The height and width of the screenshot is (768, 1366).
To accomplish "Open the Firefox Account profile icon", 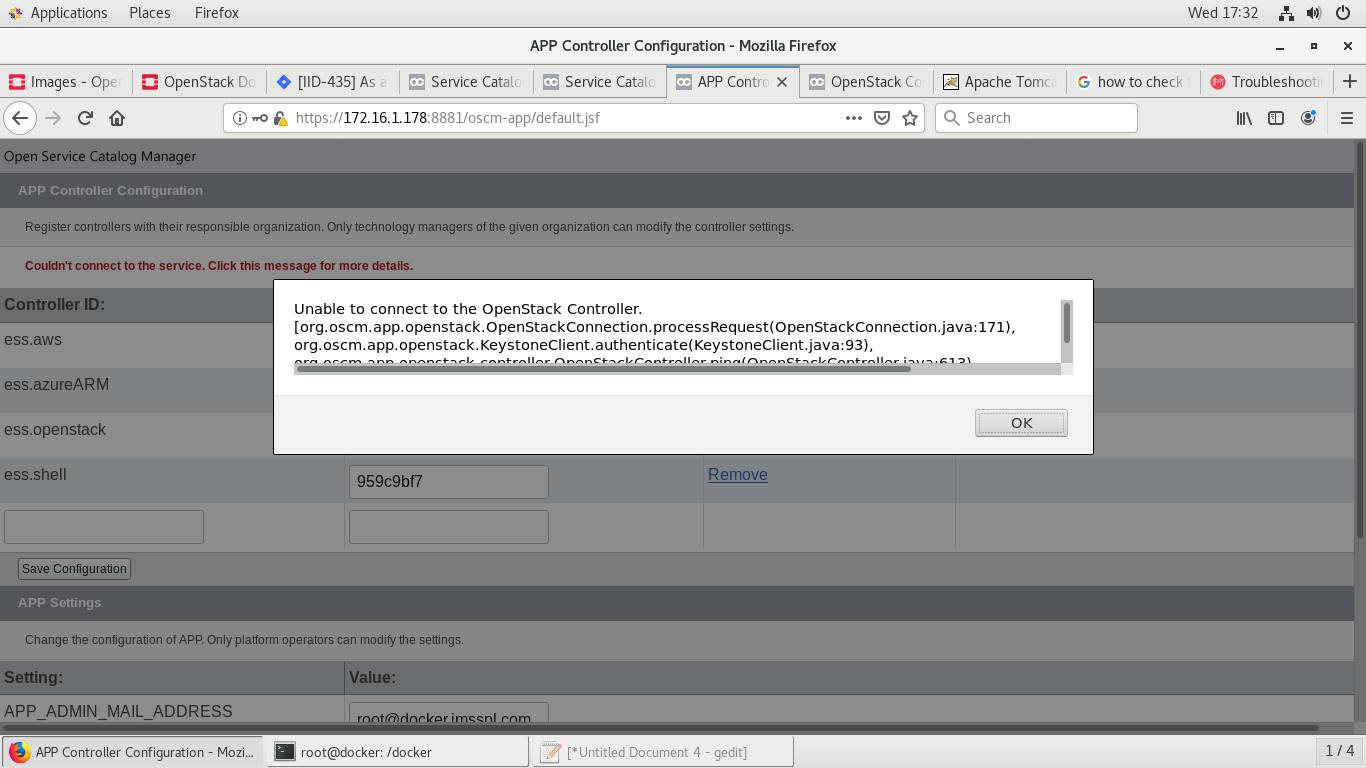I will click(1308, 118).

...

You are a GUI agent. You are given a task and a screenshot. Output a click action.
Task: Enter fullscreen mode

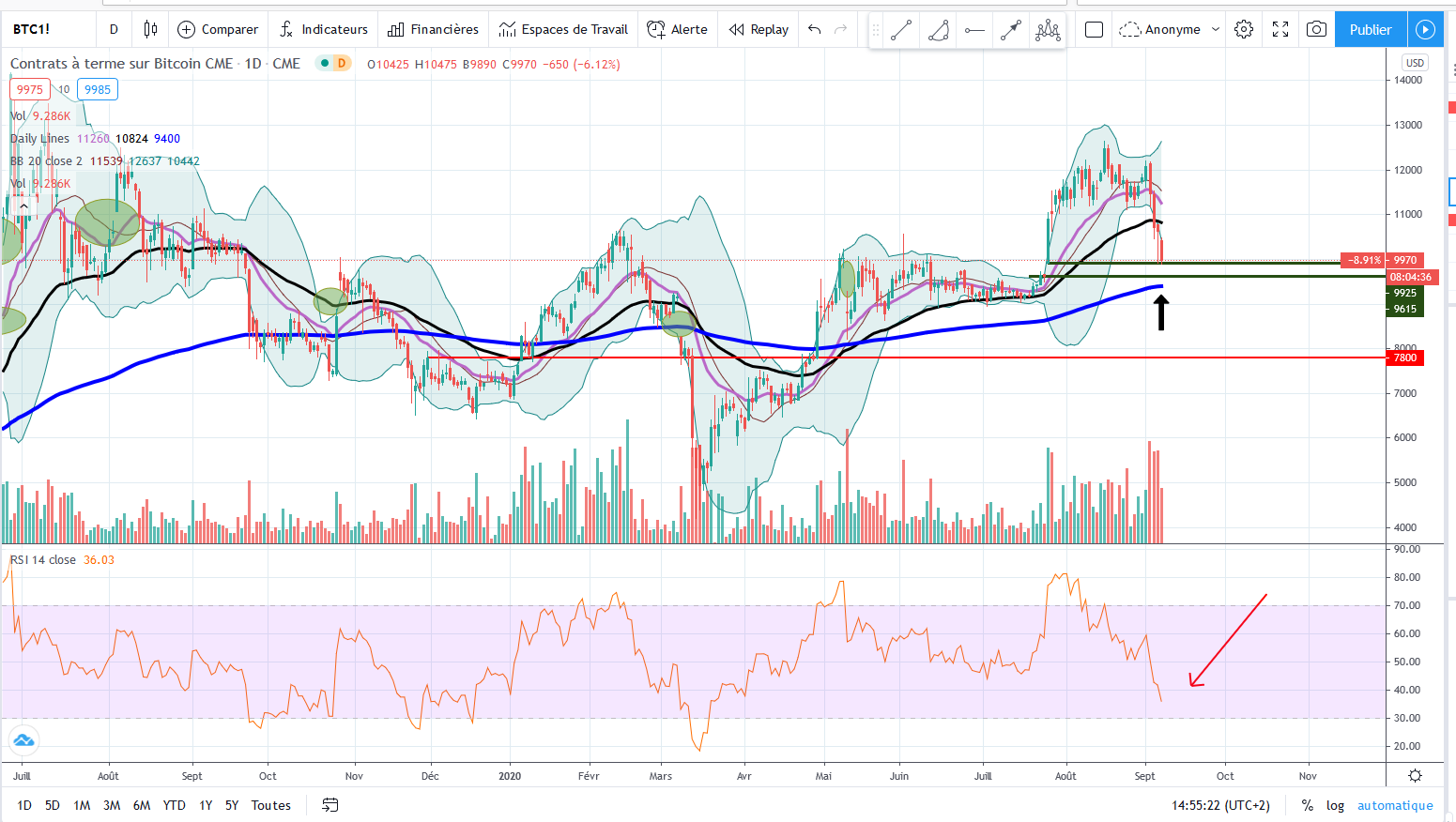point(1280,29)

Goal of the exercise:
Check every line of the listing for the string "screenshot" and report how many lines have it, as a number alone.

Response to this task:
2